## Objetivos
1) Na seleção, de onde Nazim Shah estava voltando quando encontrou toda a família morta?
2) Indique se cada afirmação concorda com a seleção, respondendo sim ou não e citando as palavras decisivas do texto: (a) o sargento tinha 38 anos e era pai de dois filhos; (b) o sargento saiu da base militar com autorização; (c) a identidade do sargento foi divulgada.

13/3/2012, Tony
Norman, Pittsburgh
Post-Gazette
Traduzido
pelo pessoal da Vila
Vudu
Tony Norman |
No
distrito de Panjwai, no Afeganistão, há um homem que poderia trocar histórias de
vida com Jó, do Velho Testamento e, provavelmente, superaria Jó, se não na dor,
com certeza na justa raiva.
Quando
Nazim Shah voltou para casa, de uma viagem à cidade de Kandahar, ali próxima,
encontrou toda a família morta. Toda a família de Nazim Shah, afegão, foi
assassinada a sangue frio por um soldado do exército dos
EUA.
No
domingo, um sargento do Exército dos EUA cuja identidade permanece em segredo,
veterano de várias missões no Iraque e então em missão no Afeganistão, saiu sem
autorização de sua base militar e andou na direção de um vilarejo próximo, de
madrugada, antes do raiar do sol. O que se sabe é que o sargento, de 38 anos e
pai de dois filhos, entrou em várias casas do vilarejo e matou a sangue frio, a
tiros, quem viu pela frente, gente que, a maioria, ainda
dormia.

## Material de origem
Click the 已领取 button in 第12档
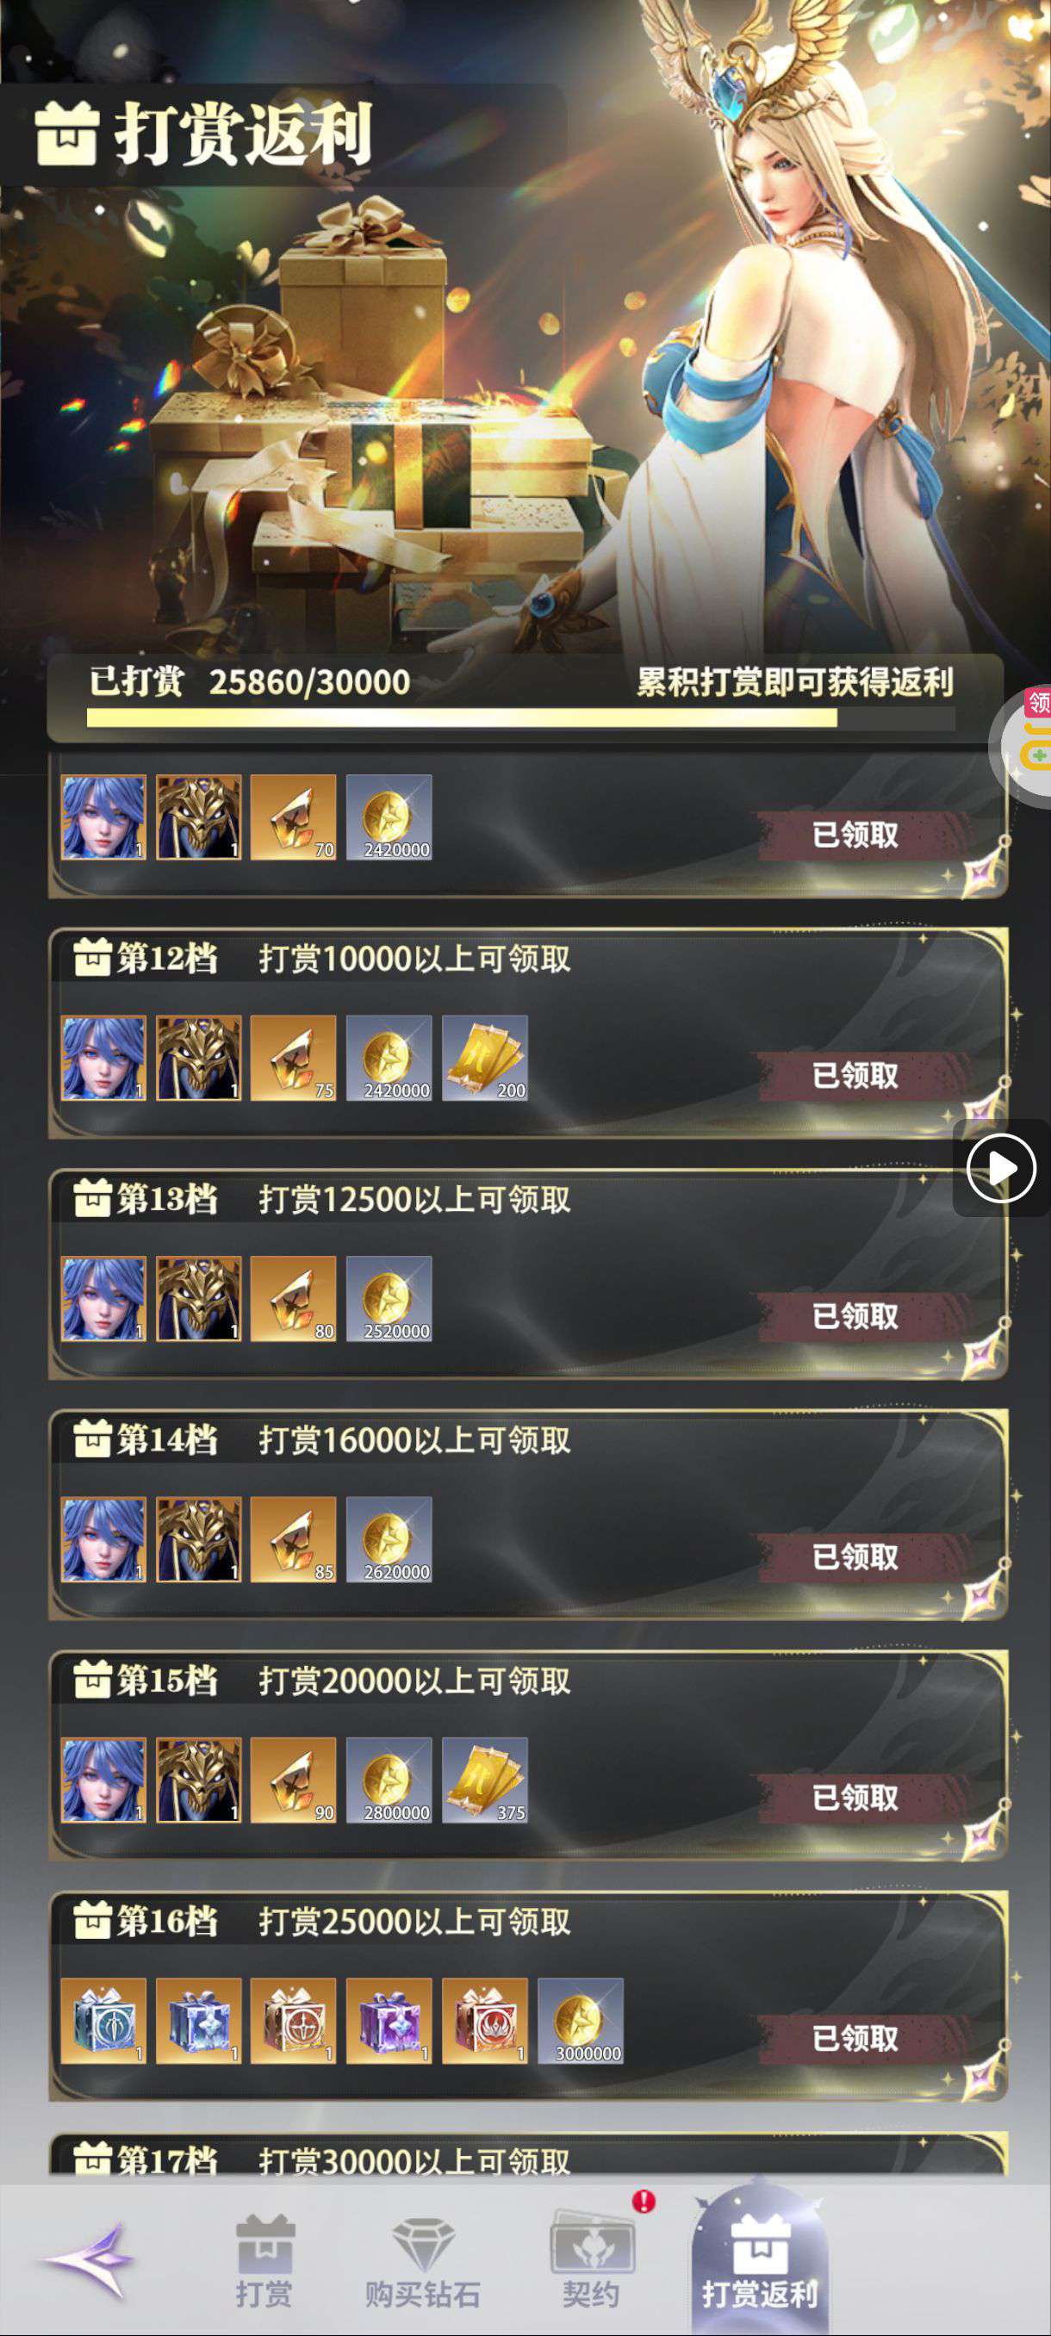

## Respostas finais
1) De uma viagem à cidade de Kandahar.

2)
(a) Sim: "o sargento, de 38 anos e pai de dois filhos".
(b) Não: "saiu sem autorização de sua base militar".
(c) Não: "cuja identidade permanece em segredo".